● Supplied data:
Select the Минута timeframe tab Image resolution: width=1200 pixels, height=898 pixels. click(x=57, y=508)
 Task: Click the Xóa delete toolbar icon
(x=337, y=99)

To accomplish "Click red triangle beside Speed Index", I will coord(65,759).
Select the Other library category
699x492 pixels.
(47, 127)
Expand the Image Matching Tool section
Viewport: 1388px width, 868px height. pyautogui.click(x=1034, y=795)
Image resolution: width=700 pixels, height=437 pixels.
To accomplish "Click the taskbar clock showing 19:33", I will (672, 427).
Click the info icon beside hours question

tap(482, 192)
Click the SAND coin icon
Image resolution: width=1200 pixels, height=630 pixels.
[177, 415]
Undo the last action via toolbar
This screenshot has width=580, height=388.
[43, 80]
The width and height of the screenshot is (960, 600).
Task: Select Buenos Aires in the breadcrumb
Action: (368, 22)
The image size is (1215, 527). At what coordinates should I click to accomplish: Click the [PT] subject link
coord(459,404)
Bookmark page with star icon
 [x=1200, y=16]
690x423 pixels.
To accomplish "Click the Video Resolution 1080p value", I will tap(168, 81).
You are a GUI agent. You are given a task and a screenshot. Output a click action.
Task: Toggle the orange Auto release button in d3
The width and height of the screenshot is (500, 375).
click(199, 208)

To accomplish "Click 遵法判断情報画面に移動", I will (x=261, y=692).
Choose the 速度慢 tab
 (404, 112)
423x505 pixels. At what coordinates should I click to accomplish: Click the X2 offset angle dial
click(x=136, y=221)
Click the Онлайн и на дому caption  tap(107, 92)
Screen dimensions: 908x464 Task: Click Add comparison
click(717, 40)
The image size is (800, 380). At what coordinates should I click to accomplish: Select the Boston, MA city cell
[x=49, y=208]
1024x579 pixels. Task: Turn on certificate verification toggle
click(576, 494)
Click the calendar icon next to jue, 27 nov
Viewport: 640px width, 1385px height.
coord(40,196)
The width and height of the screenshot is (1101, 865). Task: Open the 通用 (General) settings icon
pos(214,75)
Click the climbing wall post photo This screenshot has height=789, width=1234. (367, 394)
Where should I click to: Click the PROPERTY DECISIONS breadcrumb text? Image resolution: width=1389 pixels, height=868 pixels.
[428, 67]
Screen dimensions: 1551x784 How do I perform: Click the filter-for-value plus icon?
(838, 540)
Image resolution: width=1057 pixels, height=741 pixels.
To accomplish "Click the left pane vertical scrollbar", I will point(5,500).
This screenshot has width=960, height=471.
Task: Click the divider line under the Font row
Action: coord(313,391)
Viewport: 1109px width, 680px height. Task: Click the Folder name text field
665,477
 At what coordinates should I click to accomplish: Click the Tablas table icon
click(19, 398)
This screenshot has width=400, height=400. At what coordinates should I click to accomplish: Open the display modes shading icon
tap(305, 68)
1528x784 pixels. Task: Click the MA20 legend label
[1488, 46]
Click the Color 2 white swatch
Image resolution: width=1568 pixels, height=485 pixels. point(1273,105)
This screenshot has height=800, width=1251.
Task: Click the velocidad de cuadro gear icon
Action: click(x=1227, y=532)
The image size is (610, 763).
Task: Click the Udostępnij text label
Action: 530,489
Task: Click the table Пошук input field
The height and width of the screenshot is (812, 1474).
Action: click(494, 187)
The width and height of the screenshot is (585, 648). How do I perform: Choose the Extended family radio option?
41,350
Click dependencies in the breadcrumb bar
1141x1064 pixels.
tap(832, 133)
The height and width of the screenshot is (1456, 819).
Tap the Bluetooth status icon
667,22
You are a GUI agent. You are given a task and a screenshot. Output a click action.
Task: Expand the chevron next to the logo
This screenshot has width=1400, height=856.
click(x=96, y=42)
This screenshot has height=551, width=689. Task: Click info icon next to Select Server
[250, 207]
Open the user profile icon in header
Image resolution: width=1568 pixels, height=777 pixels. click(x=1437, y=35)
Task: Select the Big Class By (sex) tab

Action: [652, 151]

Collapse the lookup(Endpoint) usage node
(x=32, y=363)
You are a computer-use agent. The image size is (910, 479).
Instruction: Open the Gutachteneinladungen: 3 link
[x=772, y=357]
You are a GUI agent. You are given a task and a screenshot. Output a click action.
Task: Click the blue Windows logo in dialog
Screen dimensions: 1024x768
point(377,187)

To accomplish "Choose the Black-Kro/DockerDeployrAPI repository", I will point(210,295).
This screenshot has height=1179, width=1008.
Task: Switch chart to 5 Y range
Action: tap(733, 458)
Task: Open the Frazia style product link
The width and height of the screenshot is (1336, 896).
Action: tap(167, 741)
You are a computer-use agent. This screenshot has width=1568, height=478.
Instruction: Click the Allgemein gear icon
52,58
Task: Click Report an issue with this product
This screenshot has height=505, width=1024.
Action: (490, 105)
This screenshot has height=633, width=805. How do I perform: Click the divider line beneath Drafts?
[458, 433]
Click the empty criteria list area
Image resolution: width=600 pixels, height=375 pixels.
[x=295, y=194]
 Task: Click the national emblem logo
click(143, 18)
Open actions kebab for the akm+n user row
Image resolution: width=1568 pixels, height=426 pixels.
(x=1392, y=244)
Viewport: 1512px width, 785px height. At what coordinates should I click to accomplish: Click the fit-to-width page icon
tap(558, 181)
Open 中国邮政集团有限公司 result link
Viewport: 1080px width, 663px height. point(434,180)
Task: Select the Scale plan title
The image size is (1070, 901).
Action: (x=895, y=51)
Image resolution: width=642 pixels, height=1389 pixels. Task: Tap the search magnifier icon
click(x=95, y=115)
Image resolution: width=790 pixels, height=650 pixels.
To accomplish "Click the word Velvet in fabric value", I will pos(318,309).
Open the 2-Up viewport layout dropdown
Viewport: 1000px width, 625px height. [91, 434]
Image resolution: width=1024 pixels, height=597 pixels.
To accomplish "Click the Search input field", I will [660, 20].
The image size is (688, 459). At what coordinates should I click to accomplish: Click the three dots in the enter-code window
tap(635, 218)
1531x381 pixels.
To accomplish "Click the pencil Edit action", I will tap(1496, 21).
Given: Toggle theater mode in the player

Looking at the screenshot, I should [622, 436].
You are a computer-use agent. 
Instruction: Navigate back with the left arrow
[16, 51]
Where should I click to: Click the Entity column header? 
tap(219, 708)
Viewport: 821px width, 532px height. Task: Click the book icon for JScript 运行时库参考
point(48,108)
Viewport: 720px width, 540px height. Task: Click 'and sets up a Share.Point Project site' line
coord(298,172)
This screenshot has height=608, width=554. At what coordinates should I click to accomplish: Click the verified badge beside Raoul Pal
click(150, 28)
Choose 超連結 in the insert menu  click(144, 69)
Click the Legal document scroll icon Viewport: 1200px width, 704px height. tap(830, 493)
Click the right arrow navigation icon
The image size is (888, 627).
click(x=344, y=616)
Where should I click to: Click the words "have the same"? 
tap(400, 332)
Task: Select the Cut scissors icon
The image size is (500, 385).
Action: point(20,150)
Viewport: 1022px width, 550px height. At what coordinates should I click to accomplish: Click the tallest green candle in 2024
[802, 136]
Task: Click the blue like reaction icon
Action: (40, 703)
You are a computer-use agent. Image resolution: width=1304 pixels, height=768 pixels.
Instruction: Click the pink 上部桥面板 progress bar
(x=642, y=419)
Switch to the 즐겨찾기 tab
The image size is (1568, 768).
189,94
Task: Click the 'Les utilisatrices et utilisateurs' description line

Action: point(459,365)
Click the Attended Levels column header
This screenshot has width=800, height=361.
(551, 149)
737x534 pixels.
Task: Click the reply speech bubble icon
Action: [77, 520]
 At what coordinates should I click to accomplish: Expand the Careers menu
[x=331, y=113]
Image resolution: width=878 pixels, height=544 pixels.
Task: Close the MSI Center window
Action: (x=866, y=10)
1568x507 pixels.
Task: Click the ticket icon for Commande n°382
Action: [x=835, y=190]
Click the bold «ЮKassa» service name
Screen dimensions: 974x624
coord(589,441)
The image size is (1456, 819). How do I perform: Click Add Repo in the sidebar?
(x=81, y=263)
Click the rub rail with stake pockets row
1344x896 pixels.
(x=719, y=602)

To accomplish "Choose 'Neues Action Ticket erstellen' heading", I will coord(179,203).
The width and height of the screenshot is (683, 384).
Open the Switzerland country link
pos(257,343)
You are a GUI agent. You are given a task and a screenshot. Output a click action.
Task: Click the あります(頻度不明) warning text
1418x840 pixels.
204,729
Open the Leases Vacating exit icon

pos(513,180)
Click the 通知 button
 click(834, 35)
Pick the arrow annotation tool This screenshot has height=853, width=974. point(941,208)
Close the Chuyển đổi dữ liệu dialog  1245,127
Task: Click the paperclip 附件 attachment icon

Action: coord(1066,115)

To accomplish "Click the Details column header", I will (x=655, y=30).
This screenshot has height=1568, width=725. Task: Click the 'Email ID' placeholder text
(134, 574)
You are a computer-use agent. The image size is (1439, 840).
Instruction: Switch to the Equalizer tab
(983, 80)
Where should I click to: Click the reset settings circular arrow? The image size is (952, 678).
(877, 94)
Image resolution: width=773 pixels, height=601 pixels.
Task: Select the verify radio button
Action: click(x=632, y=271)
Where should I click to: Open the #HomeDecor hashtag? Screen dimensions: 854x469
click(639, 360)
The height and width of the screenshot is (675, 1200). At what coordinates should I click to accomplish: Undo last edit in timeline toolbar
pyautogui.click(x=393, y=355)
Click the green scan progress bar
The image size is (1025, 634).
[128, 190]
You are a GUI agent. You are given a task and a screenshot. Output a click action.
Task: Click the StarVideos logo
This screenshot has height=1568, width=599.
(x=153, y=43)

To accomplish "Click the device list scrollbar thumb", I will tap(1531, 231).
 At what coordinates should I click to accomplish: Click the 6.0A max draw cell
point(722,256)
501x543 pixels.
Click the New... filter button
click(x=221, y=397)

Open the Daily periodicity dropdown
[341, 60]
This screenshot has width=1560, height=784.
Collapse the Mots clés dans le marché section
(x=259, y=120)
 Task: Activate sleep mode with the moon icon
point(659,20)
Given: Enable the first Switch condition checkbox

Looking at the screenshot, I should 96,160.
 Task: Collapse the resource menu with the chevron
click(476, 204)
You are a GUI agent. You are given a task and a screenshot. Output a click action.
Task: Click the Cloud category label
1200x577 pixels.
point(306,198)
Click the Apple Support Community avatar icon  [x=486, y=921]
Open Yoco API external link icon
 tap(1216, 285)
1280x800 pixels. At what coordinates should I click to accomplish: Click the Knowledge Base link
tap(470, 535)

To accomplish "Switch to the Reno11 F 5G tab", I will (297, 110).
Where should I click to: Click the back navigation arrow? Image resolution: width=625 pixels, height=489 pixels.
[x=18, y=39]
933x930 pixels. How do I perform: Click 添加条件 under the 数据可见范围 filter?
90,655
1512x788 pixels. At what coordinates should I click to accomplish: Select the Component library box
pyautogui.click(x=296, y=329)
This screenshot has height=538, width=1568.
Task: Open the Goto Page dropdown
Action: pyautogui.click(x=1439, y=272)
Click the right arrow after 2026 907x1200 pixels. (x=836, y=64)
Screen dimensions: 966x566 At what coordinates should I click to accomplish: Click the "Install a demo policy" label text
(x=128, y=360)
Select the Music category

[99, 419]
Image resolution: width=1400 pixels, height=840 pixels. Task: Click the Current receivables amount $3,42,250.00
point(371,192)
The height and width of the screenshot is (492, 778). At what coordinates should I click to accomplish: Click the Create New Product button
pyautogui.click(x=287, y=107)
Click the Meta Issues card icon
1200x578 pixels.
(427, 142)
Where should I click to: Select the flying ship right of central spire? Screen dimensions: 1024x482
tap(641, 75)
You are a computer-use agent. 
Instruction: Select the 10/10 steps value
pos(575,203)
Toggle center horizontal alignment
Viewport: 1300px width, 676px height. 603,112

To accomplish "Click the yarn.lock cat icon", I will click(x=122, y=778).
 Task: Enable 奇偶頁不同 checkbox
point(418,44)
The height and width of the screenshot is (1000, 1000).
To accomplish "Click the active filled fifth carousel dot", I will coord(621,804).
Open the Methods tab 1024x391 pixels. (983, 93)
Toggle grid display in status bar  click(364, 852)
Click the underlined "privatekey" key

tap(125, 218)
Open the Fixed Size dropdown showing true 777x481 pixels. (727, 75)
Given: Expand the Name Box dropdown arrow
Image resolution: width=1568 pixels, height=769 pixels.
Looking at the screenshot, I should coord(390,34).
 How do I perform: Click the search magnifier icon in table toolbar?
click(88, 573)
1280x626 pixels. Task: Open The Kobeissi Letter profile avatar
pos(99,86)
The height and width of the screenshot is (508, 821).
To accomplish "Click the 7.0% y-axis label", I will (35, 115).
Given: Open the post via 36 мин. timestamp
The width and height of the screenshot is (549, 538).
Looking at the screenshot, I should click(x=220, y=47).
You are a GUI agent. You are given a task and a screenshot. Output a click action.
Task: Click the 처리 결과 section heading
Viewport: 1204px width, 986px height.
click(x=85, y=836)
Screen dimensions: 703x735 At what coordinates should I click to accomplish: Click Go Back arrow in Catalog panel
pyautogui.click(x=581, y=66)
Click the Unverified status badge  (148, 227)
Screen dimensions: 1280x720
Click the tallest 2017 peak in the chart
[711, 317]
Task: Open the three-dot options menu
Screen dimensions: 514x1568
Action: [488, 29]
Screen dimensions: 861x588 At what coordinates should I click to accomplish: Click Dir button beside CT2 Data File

● To do: For the string "dialog", show each line of the listing where it appears.

● Expected answer:
Task: Click the blue Windows logo in dialog
Close the Chuyển đổi dữ liệu dialog  1245,127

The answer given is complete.